**INSTRUCTIONS FOR THE TASK:**
Could you please reproduce all the records below exactly, leaving out the images?

(Excerpts from a dataset)
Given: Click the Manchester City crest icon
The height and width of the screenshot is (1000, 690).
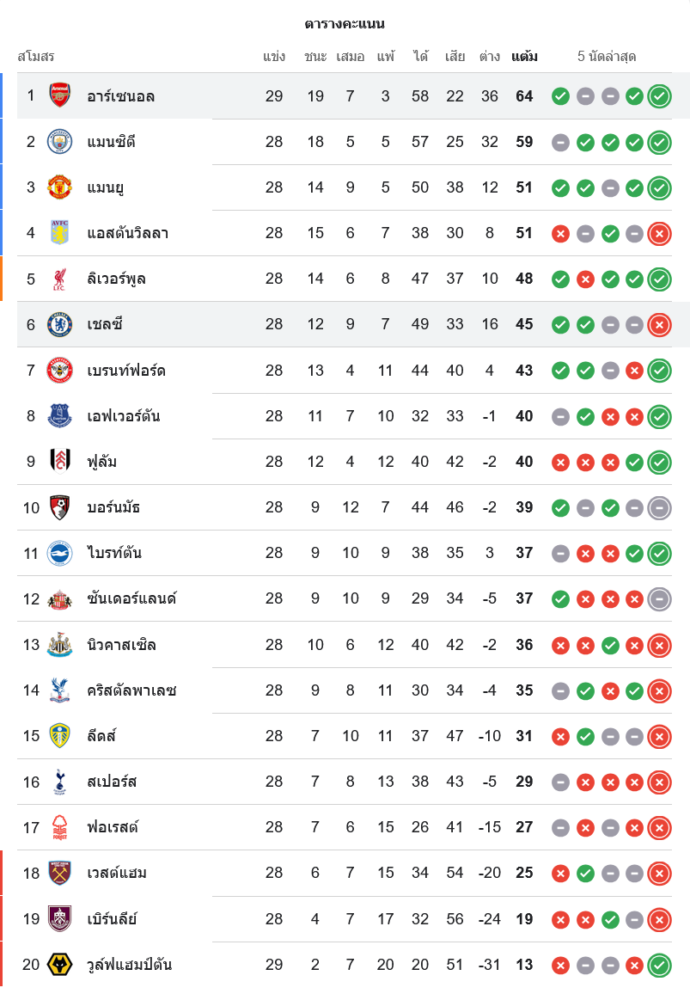Looking at the screenshot, I should [60, 142].
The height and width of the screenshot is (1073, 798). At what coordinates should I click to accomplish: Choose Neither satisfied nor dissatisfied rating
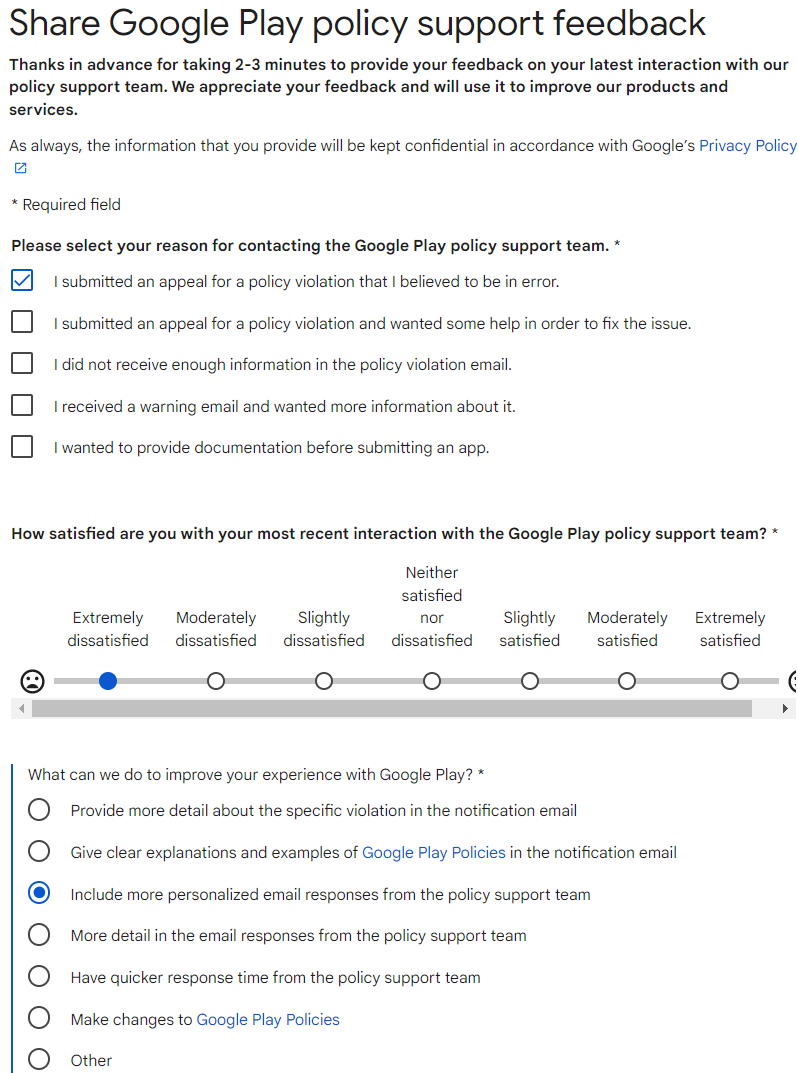(432, 681)
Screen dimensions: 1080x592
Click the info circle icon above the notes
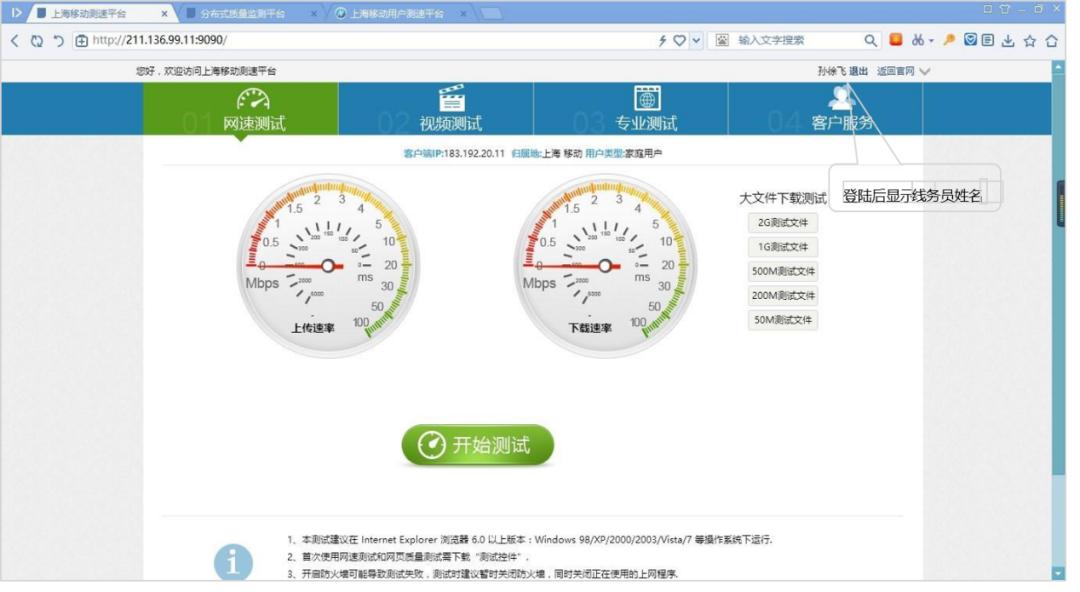click(x=233, y=561)
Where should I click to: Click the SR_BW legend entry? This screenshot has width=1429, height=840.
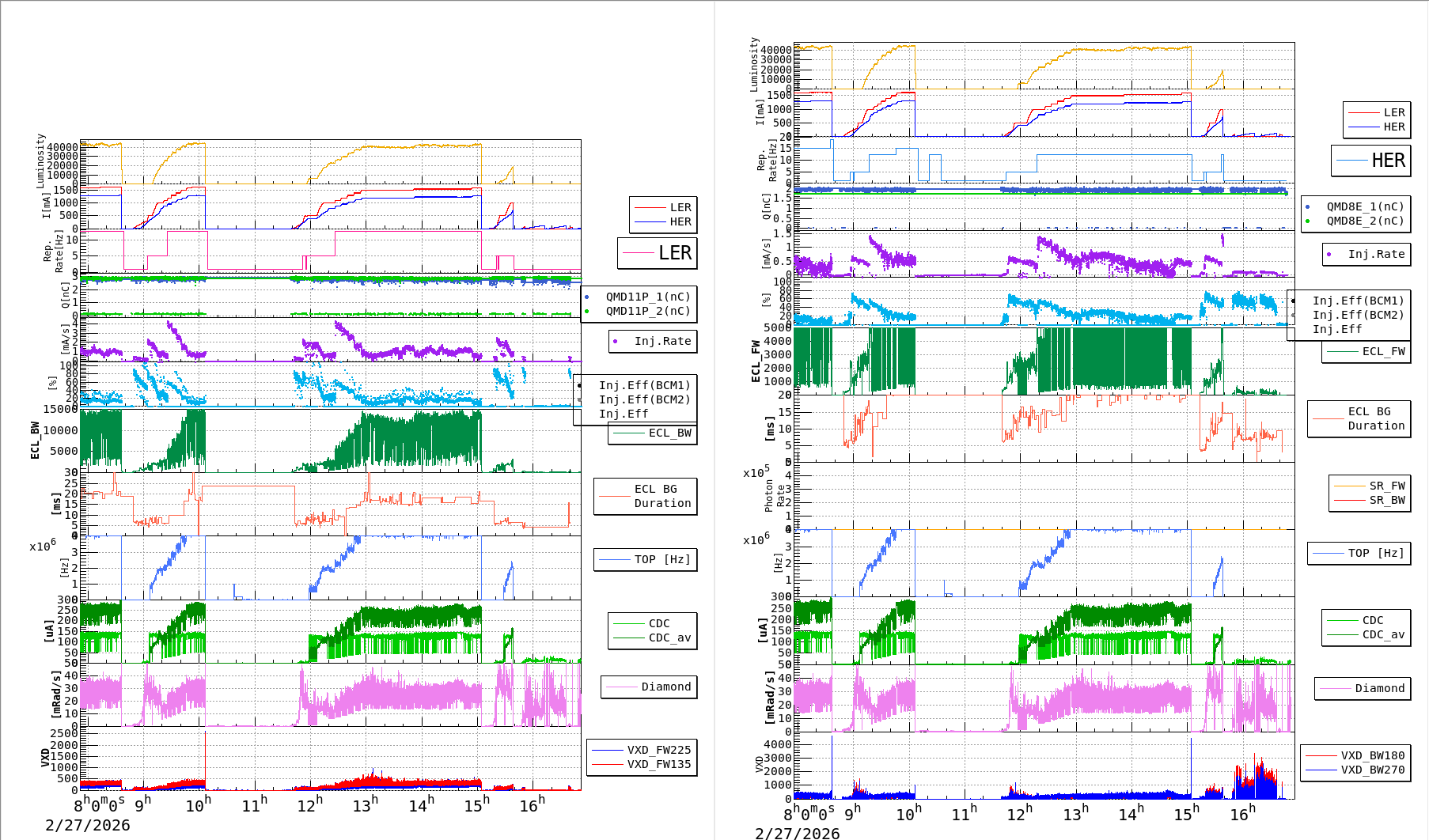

**SOLUTION TO THE PROBLEM:**
Given: Click the Manchester City crest icon
The height and width of the screenshot is (1000, 690).
Looking at the screenshot, I should [60, 142].
The height and width of the screenshot is (1073, 798). At what coordinates should I click to accomplish: Choose Neither satisfied nor dissatisfied rating
(432, 681)
Screen dimensions: 1080x592
Click the info circle icon above the notes
click(x=233, y=561)
Where should I click to: Click the SR_BW legend entry? This screenshot has width=1429, height=840.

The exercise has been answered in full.